§ What to work on
Reproduce the material below, substituting "Display size" for each occurrence of "Screen dimensions" and leaving everything else unchanged.

[Lines of data]
# # # # # # #

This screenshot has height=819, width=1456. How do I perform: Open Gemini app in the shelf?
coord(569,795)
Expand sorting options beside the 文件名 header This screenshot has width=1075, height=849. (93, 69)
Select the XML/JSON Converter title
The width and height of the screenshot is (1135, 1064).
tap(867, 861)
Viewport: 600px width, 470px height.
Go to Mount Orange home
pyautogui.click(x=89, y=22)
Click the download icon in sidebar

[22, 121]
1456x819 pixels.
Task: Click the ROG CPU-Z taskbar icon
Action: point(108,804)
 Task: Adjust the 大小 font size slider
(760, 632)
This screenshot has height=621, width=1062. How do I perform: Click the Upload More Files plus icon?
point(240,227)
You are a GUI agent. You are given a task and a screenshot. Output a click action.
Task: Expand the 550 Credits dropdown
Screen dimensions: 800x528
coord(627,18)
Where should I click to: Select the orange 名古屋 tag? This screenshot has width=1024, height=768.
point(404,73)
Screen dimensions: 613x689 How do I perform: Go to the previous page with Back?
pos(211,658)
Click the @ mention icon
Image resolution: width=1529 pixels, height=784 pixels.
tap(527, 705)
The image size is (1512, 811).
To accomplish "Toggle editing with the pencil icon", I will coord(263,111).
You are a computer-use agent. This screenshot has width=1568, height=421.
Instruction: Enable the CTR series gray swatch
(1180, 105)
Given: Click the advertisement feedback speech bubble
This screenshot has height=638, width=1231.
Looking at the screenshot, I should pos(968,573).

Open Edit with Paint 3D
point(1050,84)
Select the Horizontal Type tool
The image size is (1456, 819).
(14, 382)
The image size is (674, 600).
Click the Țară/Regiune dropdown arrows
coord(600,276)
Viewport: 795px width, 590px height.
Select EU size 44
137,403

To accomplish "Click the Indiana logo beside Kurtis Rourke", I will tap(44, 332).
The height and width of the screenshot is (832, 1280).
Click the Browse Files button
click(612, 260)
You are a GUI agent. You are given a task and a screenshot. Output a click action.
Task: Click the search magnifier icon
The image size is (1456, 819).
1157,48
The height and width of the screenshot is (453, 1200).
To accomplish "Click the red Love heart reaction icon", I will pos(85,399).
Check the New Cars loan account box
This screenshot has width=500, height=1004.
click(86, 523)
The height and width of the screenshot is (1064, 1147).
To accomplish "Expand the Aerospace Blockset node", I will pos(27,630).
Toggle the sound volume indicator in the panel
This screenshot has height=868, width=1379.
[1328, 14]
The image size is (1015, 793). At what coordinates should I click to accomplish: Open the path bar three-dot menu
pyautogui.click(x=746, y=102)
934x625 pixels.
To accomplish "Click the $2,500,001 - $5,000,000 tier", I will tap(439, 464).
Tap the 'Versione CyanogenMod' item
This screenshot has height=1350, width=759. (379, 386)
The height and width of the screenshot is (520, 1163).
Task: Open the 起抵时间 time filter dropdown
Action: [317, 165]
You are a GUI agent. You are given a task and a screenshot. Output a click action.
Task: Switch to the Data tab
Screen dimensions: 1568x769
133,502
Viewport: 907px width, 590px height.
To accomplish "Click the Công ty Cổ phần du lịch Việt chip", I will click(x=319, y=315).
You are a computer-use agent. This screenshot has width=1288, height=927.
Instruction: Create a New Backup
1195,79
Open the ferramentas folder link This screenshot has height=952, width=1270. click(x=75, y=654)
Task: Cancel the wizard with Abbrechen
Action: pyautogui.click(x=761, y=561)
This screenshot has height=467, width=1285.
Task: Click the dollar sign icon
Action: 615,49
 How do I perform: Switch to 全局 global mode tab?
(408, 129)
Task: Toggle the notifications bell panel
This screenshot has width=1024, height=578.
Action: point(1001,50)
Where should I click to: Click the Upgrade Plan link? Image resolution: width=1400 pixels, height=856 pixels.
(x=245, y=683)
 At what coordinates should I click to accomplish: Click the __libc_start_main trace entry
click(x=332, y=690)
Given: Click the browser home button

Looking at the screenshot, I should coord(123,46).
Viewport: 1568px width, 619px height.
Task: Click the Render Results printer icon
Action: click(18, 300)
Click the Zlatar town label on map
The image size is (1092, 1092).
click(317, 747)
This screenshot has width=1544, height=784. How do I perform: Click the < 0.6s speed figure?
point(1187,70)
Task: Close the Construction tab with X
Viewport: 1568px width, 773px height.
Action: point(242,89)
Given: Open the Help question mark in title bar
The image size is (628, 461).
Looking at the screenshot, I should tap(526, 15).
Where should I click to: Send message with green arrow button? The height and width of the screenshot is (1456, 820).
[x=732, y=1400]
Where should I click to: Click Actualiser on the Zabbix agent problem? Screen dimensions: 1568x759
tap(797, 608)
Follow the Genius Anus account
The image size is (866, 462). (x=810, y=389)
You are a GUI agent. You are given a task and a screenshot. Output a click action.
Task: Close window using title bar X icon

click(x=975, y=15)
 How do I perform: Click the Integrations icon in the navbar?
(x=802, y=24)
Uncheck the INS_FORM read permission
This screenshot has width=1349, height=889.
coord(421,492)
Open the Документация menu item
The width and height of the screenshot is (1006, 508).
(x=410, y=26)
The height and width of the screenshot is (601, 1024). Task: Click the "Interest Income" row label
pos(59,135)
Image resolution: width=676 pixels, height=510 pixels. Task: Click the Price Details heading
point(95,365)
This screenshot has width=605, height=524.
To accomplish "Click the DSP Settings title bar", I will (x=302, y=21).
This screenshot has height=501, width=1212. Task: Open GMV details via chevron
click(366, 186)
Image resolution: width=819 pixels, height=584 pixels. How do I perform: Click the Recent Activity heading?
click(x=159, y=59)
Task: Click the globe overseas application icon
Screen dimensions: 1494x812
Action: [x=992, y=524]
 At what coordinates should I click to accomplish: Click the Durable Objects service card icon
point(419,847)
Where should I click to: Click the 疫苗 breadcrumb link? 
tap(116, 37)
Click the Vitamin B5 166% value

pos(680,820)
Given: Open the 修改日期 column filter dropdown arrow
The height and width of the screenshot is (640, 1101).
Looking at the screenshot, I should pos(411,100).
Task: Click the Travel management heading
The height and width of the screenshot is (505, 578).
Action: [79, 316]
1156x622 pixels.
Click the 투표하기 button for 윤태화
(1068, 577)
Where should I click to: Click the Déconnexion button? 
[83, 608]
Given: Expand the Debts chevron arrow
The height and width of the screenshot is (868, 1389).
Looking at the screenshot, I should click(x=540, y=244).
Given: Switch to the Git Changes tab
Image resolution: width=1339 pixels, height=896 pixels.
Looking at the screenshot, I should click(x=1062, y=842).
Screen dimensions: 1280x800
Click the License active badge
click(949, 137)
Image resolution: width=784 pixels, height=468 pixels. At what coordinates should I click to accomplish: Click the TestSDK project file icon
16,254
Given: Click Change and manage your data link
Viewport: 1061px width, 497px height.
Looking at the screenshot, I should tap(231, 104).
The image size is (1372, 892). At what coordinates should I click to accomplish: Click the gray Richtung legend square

# # # # # # #

§ Full response
This screenshot has height=819, width=1456. How do I perform: Open Gemini app in the shelf?
coord(569,795)
Expand sorting options beside the 文件名 header This screenshot has width=1075, height=849. (93, 69)
Select the XML/JSON Converter title
The width and height of the screenshot is (1135, 1064).
tap(867, 861)
Viewport: 600px width, 470px height.
Go to Mount Orange home
pyautogui.click(x=89, y=22)
Click the download icon in sidebar

[22, 121]
1456x819 pixels.
Task: Click the ROG CPU-Z taskbar icon
Action: point(108,804)
 Task: Adjust the 大小 font size slider
(760, 632)
This screenshot has height=621, width=1062. How do I perform: Click the Upload More Files plus icon?
point(240,227)
You are a GUI agent. You are given a task and a screenshot. Output a click action.
Task: Expand the 550 Credits dropdown
Display size: 800x528
coord(627,18)
Where should I click to: Select the orange 名古屋 tag? This screenshot has width=1024, height=768.
point(404,73)
Display size: 613x689 How do I perform: Go to the previous page with Back?
pos(211,658)
Click the @ mention icon
Image resolution: width=1529 pixels, height=784 pixels.
tap(527, 705)
The image size is (1512, 811).
To accomplish "Toggle editing with the pencil icon", I will coord(263,111).
You are a computer-use agent. This screenshot has width=1568, height=421.
Instruction: Enable the CTR series gray swatch
(1180, 105)
Given: Click the advertisement feedback speech bubble
This screenshot has height=638, width=1231.
Looking at the screenshot, I should pos(968,573).

Open Edit with Paint 3D
point(1050,84)
Select the Horizontal Type tool
The image size is (1456, 819).
(14, 382)
The image size is (674, 600).
Click the Țară/Regiune dropdown arrows
coord(600,276)
Viewport: 795px width, 590px height.
Select EU size 44
137,403

To accomplish "Click the Indiana logo beside Kurtis Rourke", I will tap(44, 332).
The height and width of the screenshot is (832, 1280).
Click the Browse Files button
click(612, 260)
You are a GUI agent. You are given a task and a screenshot. Output a click action.
Task: Click the search magnifier icon
The image size is (1456, 819).
1157,48
The height and width of the screenshot is (453, 1200).
To accomplish "Click the red Love heart reaction icon", I will pos(85,399).
Check the New Cars loan account box
This screenshot has width=500, height=1004.
click(86, 523)
The height and width of the screenshot is (1064, 1147).
To accomplish "Expand the Aerospace Blockset node", I will pos(27,630).
Toggle the sound volume indicator in the panel
This screenshot has height=868, width=1379.
[1328, 14]
The image size is (1015, 793). At what coordinates should I click to accomplish: Open the path bar three-dot menu
pyautogui.click(x=746, y=102)
934x625 pixels.
To accomplish "Click the $2,500,001 - $5,000,000 tier", I will tap(439, 464).
Tap the 'Versione CyanogenMod' item
This screenshot has height=1350, width=759. (379, 386)
The height and width of the screenshot is (520, 1163).
Task: Open the 起抵时间 time filter dropdown
Action: [317, 165]
You are a GUI agent. You are given a task and a screenshot. Output a click action.
Task: Switch to the Data tab
Display size: 1568x769
133,502
Viewport: 907px width, 590px height.
To accomplish "Click the Công ty Cổ phần du lịch Việt chip", I will click(x=319, y=315).
You are a computer-use agent. This screenshot has width=1288, height=927.
Instruction: Create a New Backup
1195,79
Open the ferramentas folder link This screenshot has height=952, width=1270. click(x=75, y=654)
Task: Cancel the wizard with Abbrechen
Action: pyautogui.click(x=761, y=561)
This screenshot has height=467, width=1285.
Task: Click the dollar sign icon
Action: 615,49
 How do I perform: Switch to 全局 global mode tab?
(408, 129)
Task: Toggle the notifications bell panel
This screenshot has width=1024, height=578.
Action: point(1001,50)
Where should I click to: Click the Upgrade Plan link? Image resolution: width=1400 pixels, height=856 pixels.
(x=245, y=683)
 At what coordinates should I click to accomplish: Click the __libc_start_main trace entry
click(x=332, y=690)
Given: Click the browser home button

Looking at the screenshot, I should coord(123,46).
Viewport: 1568px width, 619px height.
Task: Click the Render Results printer icon
Action: click(18, 300)
Click the Zlatar town label on map
The image size is (1092, 1092).
click(317, 747)
This screenshot has width=1544, height=784. How do I perform: Click the < 0.6s speed figure?
point(1187,70)
Task: Close the Construction tab with X
Viewport: 1568px width, 773px height.
Action: point(242,89)
Given: Open the Help question mark in title bar
The image size is (628, 461).
Looking at the screenshot, I should tap(526, 15).
Where should I click to: Send message with green arrow button? The height and width of the screenshot is (1456, 820).
[x=732, y=1400]
Where should I click to: Click Actualiser on the Zabbix agent problem? Display size: 1568x759
tap(797, 608)
Follow the Genius Anus account
The image size is (866, 462). (x=810, y=389)
You are a GUI agent. You are given a task and a screenshot. Output a click action.
Task: Close window using title bar X icon

click(x=975, y=15)
 How do I perform: Click the Integrations icon in the navbar?
(x=802, y=24)
Uncheck the INS_FORM read permission
This screenshot has width=1349, height=889.
coord(421,492)
Open the Документация menu item
The width and height of the screenshot is (1006, 508).
(x=410, y=26)
The height and width of the screenshot is (601, 1024). Task: Click the "Interest Income" row label
pos(59,135)
Image resolution: width=676 pixels, height=510 pixels. Task: Click the Price Details heading
point(95,365)
This screenshot has width=605, height=524.
To accomplish "Click the DSP Settings title bar", I will (x=302, y=21).
This screenshot has height=501, width=1212. Task: Open GMV details via chevron
click(366, 186)
Image resolution: width=819 pixels, height=584 pixels. How do I perform: Click the Recent Activity heading?
click(x=159, y=59)
Task: Click the globe overseas application icon
Display size: 1494x812
Action: [x=992, y=524]
 At what coordinates should I click to accomplish: Click the Durable Objects service card icon
point(419,847)
Where should I click to: Click the 疫苗 breadcrumb link? 
tap(116, 37)
Click the Vitamin B5 166% value

pos(680,820)
Given: Open the 修改日期 column filter dropdown arrow
The height and width of the screenshot is (640, 1101).
Looking at the screenshot, I should pos(411,100).
Task: Click the Travel management heading
The height and width of the screenshot is (505, 578).
Action: [79, 316]
1156x622 pixels.
Click the 투표하기 button for 윤태화
(1068, 577)
Where should I click to: Click the Déconnexion button? 
[83, 608]
Given: Expand the Debts chevron arrow
The height and width of the screenshot is (868, 1389).
Looking at the screenshot, I should click(x=540, y=244).
Given: Switch to the Git Changes tab
Image resolution: width=1339 pixels, height=896 pixels.
Looking at the screenshot, I should click(x=1062, y=842).
Display size: 1280x800
Click the License active badge
click(949, 137)
Image resolution: width=784 pixels, height=468 pixels. At what coordinates should I click to accomplish: Click the TestSDK project file icon
16,254
Given: Click Change and manage your data link
Viewport: 1061px width, 497px height.
Looking at the screenshot, I should tap(231, 104).
The image size is (1372, 892). At what coordinates should I click to accomplish: Click the gray Richtung legend square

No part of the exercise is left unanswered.